• _Directions for this task_
Write each record again exactly as it stands.

• _Pixel coordinate grounding data_
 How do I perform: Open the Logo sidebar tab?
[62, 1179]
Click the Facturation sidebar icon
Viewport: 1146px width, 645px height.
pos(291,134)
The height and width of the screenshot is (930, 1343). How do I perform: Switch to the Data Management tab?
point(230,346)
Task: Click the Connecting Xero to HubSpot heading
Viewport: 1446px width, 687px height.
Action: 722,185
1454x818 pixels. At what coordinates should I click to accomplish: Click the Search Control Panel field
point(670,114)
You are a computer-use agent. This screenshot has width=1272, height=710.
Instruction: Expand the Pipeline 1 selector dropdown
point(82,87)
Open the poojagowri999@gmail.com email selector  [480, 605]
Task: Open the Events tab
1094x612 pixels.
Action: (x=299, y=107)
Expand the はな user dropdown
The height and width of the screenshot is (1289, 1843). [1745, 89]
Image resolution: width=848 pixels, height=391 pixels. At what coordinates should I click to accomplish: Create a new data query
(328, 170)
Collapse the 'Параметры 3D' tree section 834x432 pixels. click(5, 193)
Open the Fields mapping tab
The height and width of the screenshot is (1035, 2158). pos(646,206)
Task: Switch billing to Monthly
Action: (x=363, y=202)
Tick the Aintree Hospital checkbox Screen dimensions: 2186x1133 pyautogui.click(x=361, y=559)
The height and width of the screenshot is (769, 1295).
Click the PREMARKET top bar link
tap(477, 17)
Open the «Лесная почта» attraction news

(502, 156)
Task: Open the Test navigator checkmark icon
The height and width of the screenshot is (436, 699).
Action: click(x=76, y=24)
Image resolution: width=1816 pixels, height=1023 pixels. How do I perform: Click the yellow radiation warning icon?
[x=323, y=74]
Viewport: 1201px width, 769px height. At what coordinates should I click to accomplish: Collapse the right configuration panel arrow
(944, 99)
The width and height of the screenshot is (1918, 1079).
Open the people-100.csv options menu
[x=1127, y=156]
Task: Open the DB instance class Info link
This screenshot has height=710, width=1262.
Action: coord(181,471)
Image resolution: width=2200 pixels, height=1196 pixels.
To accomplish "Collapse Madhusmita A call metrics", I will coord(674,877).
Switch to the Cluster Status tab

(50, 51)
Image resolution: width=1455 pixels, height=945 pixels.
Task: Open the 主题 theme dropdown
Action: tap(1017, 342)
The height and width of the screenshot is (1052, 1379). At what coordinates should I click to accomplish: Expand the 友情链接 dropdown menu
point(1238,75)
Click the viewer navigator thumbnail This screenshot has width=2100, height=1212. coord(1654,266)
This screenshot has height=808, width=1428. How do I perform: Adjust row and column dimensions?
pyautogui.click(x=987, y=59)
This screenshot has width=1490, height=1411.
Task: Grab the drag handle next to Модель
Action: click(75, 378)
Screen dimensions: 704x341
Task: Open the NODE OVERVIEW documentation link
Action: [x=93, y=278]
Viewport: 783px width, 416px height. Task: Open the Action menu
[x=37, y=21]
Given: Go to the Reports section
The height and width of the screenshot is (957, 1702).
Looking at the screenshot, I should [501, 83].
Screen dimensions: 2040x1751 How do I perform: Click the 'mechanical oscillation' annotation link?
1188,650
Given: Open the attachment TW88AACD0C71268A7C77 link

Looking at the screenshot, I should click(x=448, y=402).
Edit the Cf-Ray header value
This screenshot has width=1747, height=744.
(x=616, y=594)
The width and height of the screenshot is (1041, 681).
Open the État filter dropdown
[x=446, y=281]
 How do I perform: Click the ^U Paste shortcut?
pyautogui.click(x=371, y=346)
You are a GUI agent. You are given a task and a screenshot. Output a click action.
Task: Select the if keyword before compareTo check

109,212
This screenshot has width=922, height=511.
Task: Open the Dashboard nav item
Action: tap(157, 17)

• _Output of the task_
 How do I perform: Open the Logo sidebar tab?
[62, 1179]
Click the Facturation sidebar icon
Viewport: 1146px width, 645px height.
pos(291,134)
The height and width of the screenshot is (930, 1343). How do I perform: Switch to the Data Management tab?
point(230,346)
Task: Click the Connecting Xero to HubSpot heading
Viewport: 1446px width, 687px height.
Action: 722,185
1454x818 pixels. At what coordinates should I click to accomplish: Click the Search Control Panel field
point(670,114)
You are a computer-use agent. This screenshot has width=1272, height=710.
Instruction: Expand the Pipeline 1 selector dropdown
point(82,87)
Open the poojagowri999@gmail.com email selector  [480, 605]
Task: Open the Events tab
1094x612 pixels.
Action: (x=299, y=107)
Expand the はな user dropdown
The height and width of the screenshot is (1289, 1843). [1745, 89]
Image resolution: width=848 pixels, height=391 pixels. At what coordinates should I click to accomplish: Create a new data query
(328, 170)
Collapse the 'Параметры 3D' tree section 834x432 pixels. click(5, 193)
Open the Fields mapping tab
The height and width of the screenshot is (1035, 2158). pos(646,206)
Task: Switch billing to Monthly
Action: (x=363, y=202)
Tick the Aintree Hospital checkbox Screen dimensions: 2186x1133 pyautogui.click(x=361, y=559)
The height and width of the screenshot is (769, 1295).
Click the PREMARKET top bar link
tap(477, 17)
Open the «Лесная почта» attraction news

(502, 156)
Task: Open the Test navigator checkmark icon
The height and width of the screenshot is (436, 699).
Action: click(x=76, y=24)
Image resolution: width=1816 pixels, height=1023 pixels. How do I perform: Click the yellow radiation warning icon?
[x=323, y=74]
Viewport: 1201px width, 769px height. At what coordinates should I click to accomplish: Collapse the right configuration panel arrow
(944, 99)
The width and height of the screenshot is (1918, 1079).
Open the people-100.csv options menu
[x=1127, y=156]
Task: Open the DB instance class Info link
This screenshot has height=710, width=1262.
Action: coord(181,471)
Image resolution: width=2200 pixels, height=1196 pixels.
To accomplish "Collapse Madhusmita A call metrics", I will coord(674,877).
Switch to the Cluster Status tab

(50, 51)
Image resolution: width=1455 pixels, height=945 pixels.
Task: Open the 主题 theme dropdown
Action: tap(1017, 342)
The height and width of the screenshot is (1052, 1379). At what coordinates should I click to accomplish: Expand the 友情链接 dropdown menu
point(1238,75)
Click the viewer navigator thumbnail This screenshot has width=2100, height=1212. coord(1654,266)
This screenshot has height=808, width=1428. How do I perform: Adjust row and column dimensions?
pyautogui.click(x=987, y=59)
This screenshot has width=1490, height=1411.
Task: Grab the drag handle next to Модель
Action: click(75, 378)
Screen dimensions: 704x341
Task: Open the NODE OVERVIEW documentation link
Action: [x=93, y=278]
Viewport: 783px width, 416px height. Task: Open the Action menu
[x=37, y=21]
Given: Go to the Reports section
The height and width of the screenshot is (957, 1702).
Looking at the screenshot, I should [501, 83].
Screen dimensions: 2040x1751 How do I perform: Click the 'mechanical oscillation' annotation link?
1188,650
Given: Open the attachment TW88AACD0C71268A7C77 link

Looking at the screenshot, I should click(x=448, y=402).
Edit the Cf-Ray header value
This screenshot has width=1747, height=744.
(x=616, y=594)
The width and height of the screenshot is (1041, 681).
Open the État filter dropdown
[x=446, y=281]
 How do I perform: Click the ^U Paste shortcut?
pyautogui.click(x=371, y=346)
You are a GUI agent. You are given a task and a screenshot. Output a click action.
Task: Select the if keyword before compareTo check

109,212
This screenshot has width=922, height=511.
Task: Open the Dashboard nav item
Action: tap(157, 17)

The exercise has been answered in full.